By David Jagielski, CPA
Publication Date: 2026-01-30 02:05:00
Spending on artificial intelligence is projected to grow by more than 30% in both 2026 and 2027.
It’s been a bit of a lackluster start to 2026 for chipmaker Nvidia (NVDA +0.52%). As of Jan. 26, its shares were flat to start the year, while the S&P 500 is up around 1.6%.
This is unusual territory for a tech stock that’s usually leading the rally. Investors have been pivoting to other stocks, likely out of concern that Nvidia may have gotten too expensive. At $4.5 trillion in market cap, it’s easily the most valuable stock on the market right now.
Whether you think Nvidia remains a good buy may ultimately hinge on how much more growth you expect from the business in the years ahead. If a recent forecast is true, then the AI stock could still be a relatively cheap buy right now.

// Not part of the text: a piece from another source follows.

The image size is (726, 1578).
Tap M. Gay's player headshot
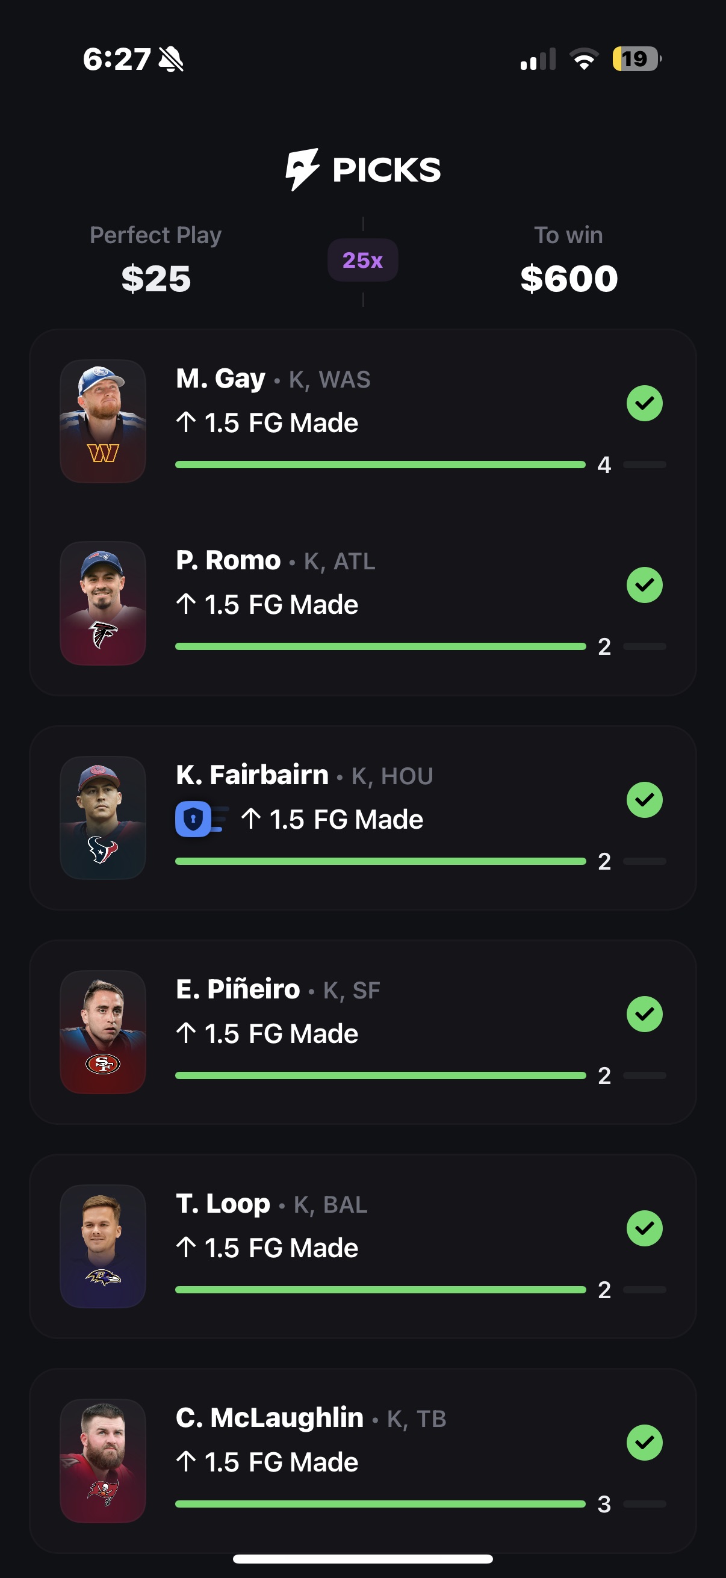point(103,421)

Image source: Getty Images.
There’s still plenty of AI spending expected in the near future
You may have heard that AI projects aren’t paying off for many companies, and that there are concerns that tech companies are spending too aggressively. While that is true, that doesn’t mean spending is due to slow anytime soon. It’s still the early innings of AI development, and many projects will inevitably fail, but many new ones will also begin. As companies become more familiar with and comfortable using AI, there’s the possibility for more of these projects to start paying off.
According to a recent report from research firm Gartner, AI spending is expected to top $2.5 trillion this year, which is an…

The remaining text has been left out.